Last Updated: Friday - 09/24/2010
Week of July 26, 2004
Unique school is 20 years old
Small town school far exceeds founder's dreams
By BILL GLEN
"We are a place of formation for the laity."
- Ernie Chauvet
"I think people were searching for meaning and to discover their talents, or if they were called. Now, they learn they aren't perfect - big deal. They see they have gifts and they develop the confidence to use them. People become relaxed when they can be transparent," Chauvet said.
"Society demands us to be perfect all of the time. But here, and within the Christian mentality, you don't have to be perfect. Combining these factors instills inner-confidence. When the graduates go back to (a secular) school, I have so many stories I could tell about how high their marks jump, from average to above average, to honours."
Teresa Skarlicki attended the school's opening year when she was 29. Working in nearby Vilna as a lab and x-ray technician in the hospital, it was from her co-workers that her awakening came.
"I was raised Catholic on a farm near Vilna. But I wanted a deepening of my faith," Skarlicki said. "I think we all have an innate hunger for God. The nurses at the hospital had it."
Skarlicki read about the proposed Radway school in a local newspaper ad. Ten years of listening to her friends at work convinced Skarlicki to look into the program.
She describes her experience at the Bible school as a honeymoon with God. She felt safe and secure in discovering something wonderful and new.
"My Catholicity was so important to me, to my full depth. I really wanted to discover the treasure of the Church," she said.
"I first thought I had no time for something like that. I was much too busy. But I was so hungry. I had been looking for something like this for so long in the Catholic Church, to find Scripture and to deepen my faith. Then all of the doubts I had disappeared and nothing else mattered," she said.
"When I went to Radway and saw the sign 'Catholic Bible School,' that did it for me."
Skarlicki said the school exhilarates people, putting them on a quest.

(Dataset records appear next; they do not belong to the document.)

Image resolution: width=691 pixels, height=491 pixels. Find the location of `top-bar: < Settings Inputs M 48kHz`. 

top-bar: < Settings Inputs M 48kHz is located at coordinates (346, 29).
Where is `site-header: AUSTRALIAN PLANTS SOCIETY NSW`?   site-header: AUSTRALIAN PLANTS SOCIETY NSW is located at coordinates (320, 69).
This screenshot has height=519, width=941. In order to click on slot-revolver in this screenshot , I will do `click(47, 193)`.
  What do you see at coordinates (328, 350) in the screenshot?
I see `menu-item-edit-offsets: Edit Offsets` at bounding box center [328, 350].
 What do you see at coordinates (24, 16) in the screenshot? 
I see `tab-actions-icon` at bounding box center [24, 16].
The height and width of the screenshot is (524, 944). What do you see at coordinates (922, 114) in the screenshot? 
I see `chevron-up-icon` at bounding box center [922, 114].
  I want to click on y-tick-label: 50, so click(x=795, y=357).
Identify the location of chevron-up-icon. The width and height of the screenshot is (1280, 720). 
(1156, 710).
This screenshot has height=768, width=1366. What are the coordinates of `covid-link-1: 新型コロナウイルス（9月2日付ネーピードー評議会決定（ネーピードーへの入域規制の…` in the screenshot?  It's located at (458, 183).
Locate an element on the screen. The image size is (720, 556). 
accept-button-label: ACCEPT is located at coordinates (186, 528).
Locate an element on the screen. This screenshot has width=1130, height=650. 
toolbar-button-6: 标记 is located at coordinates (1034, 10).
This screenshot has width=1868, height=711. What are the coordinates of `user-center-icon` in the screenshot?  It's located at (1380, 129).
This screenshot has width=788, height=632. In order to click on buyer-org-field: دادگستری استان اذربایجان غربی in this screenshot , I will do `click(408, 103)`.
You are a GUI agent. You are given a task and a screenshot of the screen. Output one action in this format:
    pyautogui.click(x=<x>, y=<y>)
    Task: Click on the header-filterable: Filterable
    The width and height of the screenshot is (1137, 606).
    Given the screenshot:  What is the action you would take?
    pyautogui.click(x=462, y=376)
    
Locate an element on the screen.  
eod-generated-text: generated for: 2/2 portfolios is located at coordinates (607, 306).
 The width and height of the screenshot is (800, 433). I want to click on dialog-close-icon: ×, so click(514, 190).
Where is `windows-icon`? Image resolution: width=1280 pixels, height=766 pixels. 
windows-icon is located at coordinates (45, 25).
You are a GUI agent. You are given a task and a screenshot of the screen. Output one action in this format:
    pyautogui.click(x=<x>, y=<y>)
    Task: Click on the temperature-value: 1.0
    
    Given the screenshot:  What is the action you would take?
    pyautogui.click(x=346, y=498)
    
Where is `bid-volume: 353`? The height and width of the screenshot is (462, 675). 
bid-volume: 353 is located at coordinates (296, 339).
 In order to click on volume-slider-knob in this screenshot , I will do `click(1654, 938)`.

Twenty years ago, there were far fewer avenues in the Catholic Church to explore. She travelled around some, living in retreat houses, meeting several people on similar journeys. But something was amiss. She felt she wasn't living her faith fully enough, until she returned to university.
"Eventually, I completed my B.A. Then I got a bachelor's degree in social work and I became a counsellor. I'm working in cancer care at the Cross Cancer Institute. For me, it's a way of living it out. A few co-workers think it's just doing your job, but I think it's a form of ministry," Skarlicki said.
Radway is the only Catholic Bible school in North America. Chauvet thinks it might even be unique worldwide.
"Historically, religious orders have a place of formation for their order. We are a place of formation for the laity," he said. "There are schools of theology and educational institutions that are residential. And they are very good and they are needed. But we are a place of formation. In other words, what we teach has to make sense in daily living."
During the year at the two campuses, (Radway and Hinton) people experience some 55,000 hours of prayer. In May, they have their retreats. With both programs, about 12,000 people are reached every year.
And in years of non full-time service in terms of parish readers, counsel ministers or music ministry, Chauvet conservatively estimates that since Radway first opened, graduates have performed 1,200 years of service.
He believes another 500 years can be attributed to full-time service, such as priests, graduates who then entered the seminary or people who have gone on to perform missionary work.
Chauvet has noticed that students respond more to witness than to teachers. Information can move the emotions, but Radway speaks more about meaning than about theory.
"To forgive, or to help your neighbour takes on a new meaning," he said. "It isn't just theoretical because we put it into practice. It transfers into the person an emotional aspect. How they see the world changes. When they leave here, there is an impact. There is a transformation of life.
"To be honest, when people leave here, they will struggle with sexuality and relationships; with their job or their self-image. That's life. We don't claim to be the beginning and the end. The thing is, they have tools to deal with the issues as Christians."